I’m Not Going to Write You a Love Story… Okay, Maybe Kinda.

Travel is something I feel blessed and obsessed about. I could happily own no home and just walk the world, provided there was regular family visits or, even better, the hobbit tribe were all in tow.  They refuse to stop their lives and leave the comfort and familiarity of friends and family to meander around the planet with their eccentric wee mother.

I’ve been in or around airports since 10pm Pacific time yesterday.  That’s well over 24 hours of the faint smell of kerosene (also known as NavGas) and the roar of jet engines as the faded background music in my rather strange and inarguably interesting existence.  I’ve met new people, sucked back more than 5 litres of bubbly water (they have the same taps in the Air Canada lounges that give you sparkling water as in the Koru lounge) and eaten my body weight in simple carbs.  You may think that not much can happen while you are in transit, but I’m struggling to pick a story to share with you, as so much cool shit has gone down, from the moment I woke up… erm… yesterday, until the point that I started writing this blog to share with you now.

I think I shall tell you a Love story.

Where shall I begin?  Let me think. 

Okay, I have been on the dating scene for well over a year now.  I’ve opted to only coffee or cocktail or hook up with people who do not live in New Zealand, for obvious reasons.  I have very much enjoyed being single and ready to mingle.  I’ve met so many nice and intelligent people and only a small smattering of absolute assholes.  I was out with my dear friends having Korean BBQ and we were swapping war stories of single days, and my friend told me a story of dating an astrophysicist. Apparently, the relationship met its doom when he couldn’t handle her asking what was before the time before time, as in, what was there before the big bang.  I thought on this for a moment. Seeing as I really don’t have an opinion or much idea about astrophysics, instead, I quite earnestly contributed this fact: “I think most, perhaps all of my relationships break down or end because I am proper fucking nuts and incredibly needy and emotional.  Or I ghost people.  Which is proper fucking nuts actually, so yes.”

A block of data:
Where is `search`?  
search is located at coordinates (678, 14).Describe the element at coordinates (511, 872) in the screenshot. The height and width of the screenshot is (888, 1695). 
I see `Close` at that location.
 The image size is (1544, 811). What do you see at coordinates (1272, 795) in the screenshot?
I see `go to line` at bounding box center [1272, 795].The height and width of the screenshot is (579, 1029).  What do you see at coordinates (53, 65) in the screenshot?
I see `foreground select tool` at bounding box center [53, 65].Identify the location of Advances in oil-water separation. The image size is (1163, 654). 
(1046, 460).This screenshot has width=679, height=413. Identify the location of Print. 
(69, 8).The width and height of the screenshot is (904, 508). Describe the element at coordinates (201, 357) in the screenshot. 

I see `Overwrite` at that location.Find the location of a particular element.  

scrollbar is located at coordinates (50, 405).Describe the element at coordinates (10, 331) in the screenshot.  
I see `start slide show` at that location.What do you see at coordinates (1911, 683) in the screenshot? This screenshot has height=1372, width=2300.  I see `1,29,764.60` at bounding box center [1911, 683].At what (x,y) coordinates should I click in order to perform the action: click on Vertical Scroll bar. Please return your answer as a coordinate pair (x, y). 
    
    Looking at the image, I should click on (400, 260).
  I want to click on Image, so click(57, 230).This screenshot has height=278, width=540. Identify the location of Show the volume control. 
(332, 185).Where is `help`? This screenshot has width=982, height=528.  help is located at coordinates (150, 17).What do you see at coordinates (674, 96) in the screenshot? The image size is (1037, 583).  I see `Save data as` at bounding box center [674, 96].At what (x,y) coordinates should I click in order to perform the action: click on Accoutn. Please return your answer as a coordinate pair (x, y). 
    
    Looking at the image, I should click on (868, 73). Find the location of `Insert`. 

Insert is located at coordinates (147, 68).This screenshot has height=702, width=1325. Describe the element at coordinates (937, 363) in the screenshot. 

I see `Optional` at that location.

> Problems to solve:
1. According to the travel blog post, since what time has the writer been in or around airports?
2. Transcribe the part of the travel blog post starting at "Travel is something" and ending at "eccentric wee mother.".
The records are separate material, apart from the travel blog post.

> The responses:
1. Since 10pm Pacific time yesterday.

2.
Travel is something I feel blessed and obsessed about. I could happily own no home and just walk the world, provided there was regular family visits or, even better, the hobbit tribe were all in tow.  They refuse to stop their lives and leave the comfort and familiarity of friends and family to meander around the planet with their eccentric wee mother.